Tuesday, November 29, 2011

Poinsettias

As soon as the last Day of the Dead’s cempazuchitl were swept away, noche buenas appeared by the roadsides.  By now they bedeck stores, office buildings, gardens and homes. Because the cut poinsettia quickly wilts, we see them in pots of all shapes and sizes, or planted in the soil in park settings or boulevard medians.

Surprisingly, poinsettias are a relatively recent addition to Christmas tradition outside of Mexico.  Native to central Mexico, likely the areas around Cuernavaca and Taxco, the poinsettia was known by its Nahuatl name, Cuitlaxochitl and valued for the curative nature of the milky substance in the stem as well as the red leaves’ natural dye. Requiring repeated periods of 12-14 hours of darkness, the poinsettia’s bloom cycle serendipitously coincides with Christmas.

Early in Mexico’s Christian church the poinsettia became linked with Christmas through a myth of a poor child traveling on Christmas Eve to visit the nativity scene but without a gift to take to the baby Jesus.  Believing Jesus would welcome any gift offered in love the child stopped by a field and picked up some dry branches.  When carefully laid before the nativity, the branches transformed to crimson noche buenas.  It was the first manger scene adorned with the beautiful poinsettia.  It would not be the last.  

Like the bougainvillea, the brilliant red “flower” is actually the leaves of the plant, more properly known as bracts.  The flower, in the center of each leaf bunch, is tiny and yellow.
Joel Roberts Poinsett (1779-1851), first U.S. minister to Mexico after independence from Spain, popularized the flower, and in doing so, managed to have his name become a household word in the English-speaking world.  He first saw the plant in 1823 when visiting a church in Taxco.  By all accounts the flower became his life’s passion.
  
Poinsett sent plants from Mexico to his home in Charleston, South Carolina. Soon the “star flower” was growing in his neighbors' gardens.  Poinsett, an ardent amateur botanist, spent the latter years of his life propagating flowers and making the “poinsettia” a symbol of Christmas. Whatever it is called, poinsettia, noche buena, star flower or Cuitlaxochitl, it is one of Mexico’s many gifts to the world.

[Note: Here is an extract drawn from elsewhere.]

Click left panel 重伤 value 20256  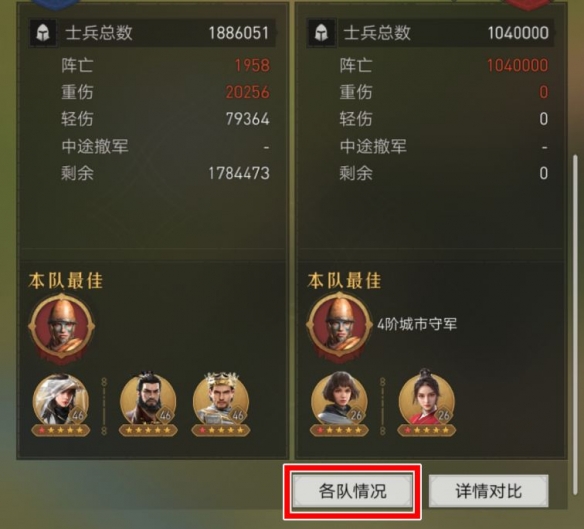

In the early 1900’s German Albert Ecke immigrated to the U.S. and also succumbed to the poinsettia’s seduction.  For three generations the California Ecke Ranch has promoted the poinsettia as a Christmas flower.  Albert’s son Paul developed a secret grafting technique that allowed for the fuller plant we see today.

More recently, in the 1990s, a Canadian priest, entrusted with Cuernavaca's Church of the Three Kings, asked English sculptor John Spencer (1928-2005) if he would design some gates for the 17th century church.  He was startled by Spencer's reply.  "How can I design gates without walls?"  Spencer accepted the commission and designed many gates -- though only two are functional.  Just as the poinsettia's flower is outshone by the showier bracts, Spencer's gates are marvelous pieces of sculpture that are often overlooked because of the immense, intriguing, fantasy of the walls.

In his designs for both gates and walls Spencer focused on events revolving around the church's annual festival, Epiphany, when the visit of the three kings to the Christ Child is celebrated.  They were guided by the star of Bethlehem and Mexico's star flower is featured.
The grandest of Spencer’s gates is the Poinsettia Gate, with enormous steel bracts and brass flowers.  Towering over the gate is the Star of Bethlehem with an interesting twist.  Rather than the traditional five-pointed star, Spencer designed a three dimensional Star of David -- made of two intertwined pyramids, one right side up, one upside down.  Beneath it are three crowns.
  
The gate is the beginning of a path laid out in the shape of the cross.  The path appropriately leads to and ends at the altar inside the church.  Only by including the portion of the path doubling as the aisle in the sanctuary does Spencer's cross have the proportions of a Latin cross.  At the end of each arm of the cross are two other gates. It is likely that Spencer’s design was meant to incorporate the poinsettia’s relationship to the crucifixion.  The deep crimson color of the poinsettia may be a reminder of the blood of Christ.

These next few weeks leading to Epiphany are appropriate ones to visit Spencer's walls and gates.  They are easily accessible to all visitors traveling to Cuernavaca.  They are located at the north end of town and easily accessible from both Mexico City highways.  If you'd like a locater map please send me an email.

Until two weeks ago Spencer's tomb in the churchyard was covered with an intricate design made of cempazuchitl petals.  The seasons pass. From now til Epiphany I'll try to keep a potted poinsettia on Spencer's tombstone in the churchyard.  Perhaps you’ll bring one too.